INSTRUCTION → In the passage on strategic inflection points, who took the term from mathematics and gave it a new use?

PASSAGE PROVIDED →
Strategic Inflection Points
Movies were silent until in the late 1920s. When they got sound, Harry Warner of Warner Brothers supposedly said, ‘Who the hell wants to hear actors talk’. In 1930, Charlie Chaplin said sound would destroy the nuances of his work as a mime. Chaplin refused to join the talking movies. In 1931 he appeared in the silent movie, City Lights. Five years later Chaplin starred in Modern Times, a movie with spoken parts but not for him.
It is natural but unfair of us to suggest Chaplin was stupid. In retrospect, history only ever takes one path, the path that was taken. This leads to the I-knew-it-all-along phenomenon which deceives us into thinking, in this example, that filmmakers would inevitably marry sound to vision and give us the movies we have today.
Charlie Chaplin passed through a strategic inflection point, a term repurposed from mathematics by Intel’s former CEO, Andy Grove, in his book, Only the Paranoid Survive.

A strategy inflection point is the moment the world flips upside down, like it did for Charlie Chaplin and Harry Warner in the 1930s. The rule of thumb with strategic inflection points is that without a fundamental change, the business dies. Those who recognise and then react to the inflection point win. Intel won when they navigated a strategic inflection point but only after the team fell into the same cognitive traps that Chaplin and Warner fell into.

Intel’s strategic inflection point
Andy Grove shuffled around for a year in shock. One day he walked into Gordon Moore’s office and said, ‘If we got kicked out and the board brought in a new CEO, what do you think he would do?’ Moore did not flinch. A new CEO would get them out of the memory business.
Less than 20 years earlier, Robert Noyce and Gordon Moore built Intel around Moore’s 1965 observation that the number of transistors on a chip doubles every 18 months. If true, then by the time 1970 rolled around, it would be possible to manufacture large-scale integrated (LSI) circuits with more than a thousand components on them.
Robert Noyce and Gordon Moore bet on large-scale integrated circuits, they bet that semiconductors would soon be able to do things that were off limits and they bet that one of those things would be computer memory. In other words, they bet on the strategic inflection point they thought they were in the middle of.

GIVEN MATERIAL →
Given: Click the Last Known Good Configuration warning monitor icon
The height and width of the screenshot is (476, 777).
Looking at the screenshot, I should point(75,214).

PROBLEM SOLUTION → Intel's former CEO, Andy Grove, in his book Only the Paranoid Survive.